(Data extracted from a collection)

⟨

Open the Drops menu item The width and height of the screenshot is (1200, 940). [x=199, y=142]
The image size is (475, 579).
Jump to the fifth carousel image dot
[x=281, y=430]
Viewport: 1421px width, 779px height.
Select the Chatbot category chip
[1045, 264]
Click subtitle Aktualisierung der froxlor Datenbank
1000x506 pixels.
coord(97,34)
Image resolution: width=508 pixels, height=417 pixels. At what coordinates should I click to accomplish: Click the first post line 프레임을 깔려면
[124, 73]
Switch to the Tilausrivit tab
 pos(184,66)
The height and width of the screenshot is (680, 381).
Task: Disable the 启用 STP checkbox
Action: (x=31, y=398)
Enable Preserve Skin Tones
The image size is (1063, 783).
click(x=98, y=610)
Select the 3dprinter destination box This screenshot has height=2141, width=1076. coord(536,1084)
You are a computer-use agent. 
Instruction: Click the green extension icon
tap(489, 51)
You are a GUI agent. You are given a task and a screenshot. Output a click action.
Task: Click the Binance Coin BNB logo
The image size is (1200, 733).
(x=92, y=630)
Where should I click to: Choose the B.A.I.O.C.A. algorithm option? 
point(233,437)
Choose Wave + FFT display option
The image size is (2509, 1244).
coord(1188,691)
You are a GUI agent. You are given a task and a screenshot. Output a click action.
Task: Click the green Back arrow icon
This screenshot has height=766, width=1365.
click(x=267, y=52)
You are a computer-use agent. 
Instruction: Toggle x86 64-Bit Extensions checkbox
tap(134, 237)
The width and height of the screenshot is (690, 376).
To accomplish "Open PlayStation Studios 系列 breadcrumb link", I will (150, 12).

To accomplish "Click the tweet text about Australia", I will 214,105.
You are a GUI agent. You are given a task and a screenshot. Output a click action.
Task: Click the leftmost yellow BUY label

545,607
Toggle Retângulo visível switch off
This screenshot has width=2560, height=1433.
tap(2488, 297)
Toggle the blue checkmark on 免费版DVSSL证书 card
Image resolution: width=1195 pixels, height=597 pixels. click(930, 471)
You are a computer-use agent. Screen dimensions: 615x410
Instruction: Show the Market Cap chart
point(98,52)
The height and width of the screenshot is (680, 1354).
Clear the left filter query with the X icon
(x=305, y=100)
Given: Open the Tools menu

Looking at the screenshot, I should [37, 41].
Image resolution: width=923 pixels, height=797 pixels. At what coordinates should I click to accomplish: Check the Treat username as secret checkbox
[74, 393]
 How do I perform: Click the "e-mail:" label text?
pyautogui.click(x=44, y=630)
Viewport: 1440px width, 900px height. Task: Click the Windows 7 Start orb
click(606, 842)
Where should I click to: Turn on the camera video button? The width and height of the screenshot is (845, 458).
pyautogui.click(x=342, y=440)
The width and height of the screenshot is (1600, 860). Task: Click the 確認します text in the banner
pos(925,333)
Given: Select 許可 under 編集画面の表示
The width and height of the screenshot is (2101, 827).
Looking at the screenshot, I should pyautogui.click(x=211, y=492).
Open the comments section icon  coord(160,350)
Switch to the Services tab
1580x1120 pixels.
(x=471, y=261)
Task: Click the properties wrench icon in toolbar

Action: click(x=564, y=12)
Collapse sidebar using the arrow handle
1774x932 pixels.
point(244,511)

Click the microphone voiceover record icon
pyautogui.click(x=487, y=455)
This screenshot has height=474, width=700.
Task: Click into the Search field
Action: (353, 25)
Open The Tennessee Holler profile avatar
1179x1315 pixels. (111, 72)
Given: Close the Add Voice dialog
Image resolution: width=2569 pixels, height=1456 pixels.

⟩

For this exercise, please output exactly the lines above starting at the line with "Toggle the blue checkmark on 免费版DVSSL证书 card" and ending at the line with "Given: Close the Add Voice dialog", ends included.

## WORKED SOLUTION
Toggle the blue checkmark on 免费版DVSSL证书 card
Image resolution: width=1195 pixels, height=597 pixels. click(930, 471)
You are a computer-use agent. Screen dimensions: 615x410
Instruction: Show the Market Cap chart
point(98,52)
The height and width of the screenshot is (680, 1354).
Clear the left filter query with the X icon
(x=305, y=100)
Given: Open the Tools menu

Looking at the screenshot, I should [37, 41].
Image resolution: width=923 pixels, height=797 pixels. At what coordinates should I click to accomplish: Check the Treat username as secret checkbox
[74, 393]
 How do I perform: Click the "e-mail:" label text?
pyautogui.click(x=44, y=630)
Viewport: 1440px width, 900px height. Task: Click the Windows 7 Start orb
click(606, 842)
Where should I click to: Turn on the camera video button? The width and height of the screenshot is (845, 458).
pyautogui.click(x=342, y=440)
The width and height of the screenshot is (1600, 860). Task: Click the 確認します text in the banner
pos(925,333)
Given: Select 許可 under 編集画面の表示
The width and height of the screenshot is (2101, 827).
Looking at the screenshot, I should pyautogui.click(x=211, y=492).
Open the comments section icon  coord(160,350)
Switch to the Services tab
1580x1120 pixels.
(x=471, y=261)
Task: Click the properties wrench icon in toolbar

Action: click(x=564, y=12)
Collapse sidebar using the arrow handle
1774x932 pixels.
point(244,511)

Click the microphone voiceover record icon
pyautogui.click(x=487, y=455)
This screenshot has height=474, width=700.
Task: Click into the Search field
Action: (353, 25)
Open The Tennessee Holler profile avatar
1179x1315 pixels. (111, 72)
Given: Close the Add Voice dialog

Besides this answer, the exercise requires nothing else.